Ah, bir zincirin hevesine düştüm de ne deli oldum, divane kesidim, her solukta gök küpüne bir gürültüdür salacağım artık.
 
Her seher çağında bir çulu (Genellikle kıldan yapılmış kaba dokuma giysiyi) ayaklarımla çiğner, aşarım;
Bir kervanı araya-araya ciğer kanlarımı saçarım.
                   ***
DİVAN-I KEBİR 7 CİLT MEVLÂNÂ CELÂLEDDİN
HAZIRLAYAN: ABDULBAKİ GÖLPINARLI
KÜLTÜR BAKANLIĞI YAYINLARI/1385
                            ***
Neler öğrendik;
 1. Mevlana Hazretleri Şems Hazretlerinin iyilik getirdiğine inandığı için bütün sözlerini doğru, yararlı ve uyulması gereken kural olarak kabul edip inançla tereddüt etmeden uyguladığını öğrendik.
2. Mevlana Hazretleri kendisinin ne kadar büyük olsa da Şems Hazretlerinin dshs güçlü ve kalıcı ışık verdiğini öğrendik.
3. Şems Hazretlerinin Mevlana Hazretlerinin çevresinde olduğunu fakat hızlı hareket ettiğinden Mevlana Hazretlerinin algılamada güçlük çektiğini öğrendik.

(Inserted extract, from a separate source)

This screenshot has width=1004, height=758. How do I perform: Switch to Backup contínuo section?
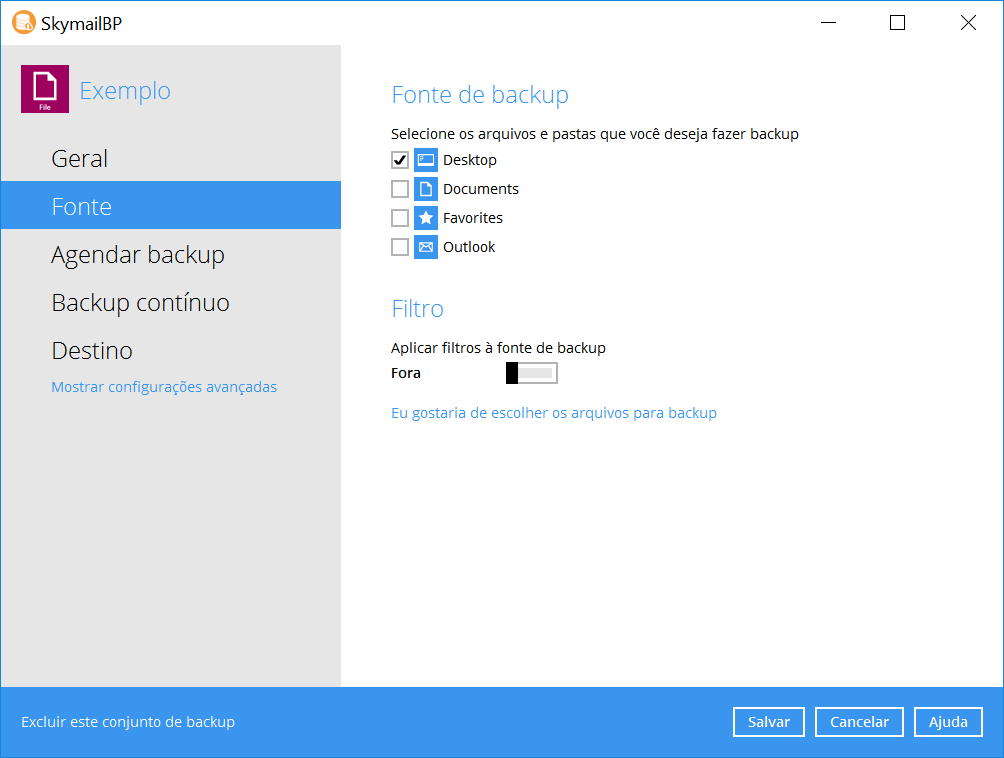pyautogui.click(x=140, y=303)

4. Şems Hazretlerini görmek, yakınlaşmak kolay olmadığını, ancak kendisi isterse olabileceğini öğrendik.
5. Mevlana Hazretleri Şems Hazretlerine sen demediğini, ben-sen mesafesini hiç koymadığını, bunun saygısızlık olduğunu öğrendik.
6. Mevlana Hazretleri sırları olduğu gibi söylemenin gürültüsünün çıkmaması için kendini zor tuttuğunu, kendini sınırladığını, adını deli-divane durumuna düşürdüğünü öğrendik.                          

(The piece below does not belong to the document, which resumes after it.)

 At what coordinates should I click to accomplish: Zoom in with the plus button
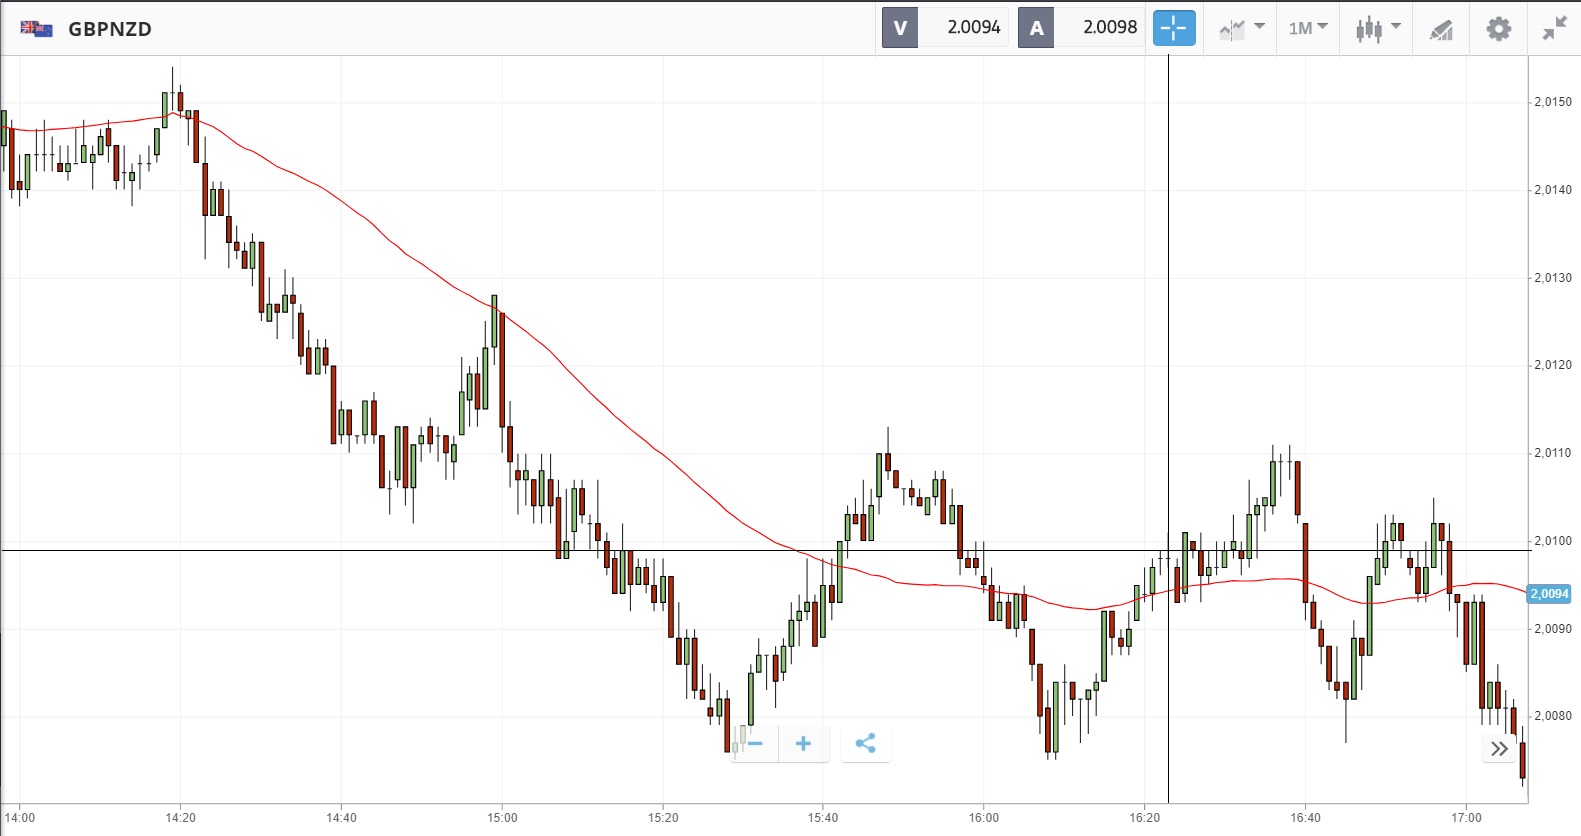point(803,743)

                            *
İşte böyle yaren;
Mevlana Hazretlerinin her sabah güneş doğmadan önceki zaman kendini bağlayıp sınırlandıran bağlardan kurtulup kervanlarda Şems Hazretlerini arayıp bulamazsa çok üzüldüğünü öğrendik, anladık.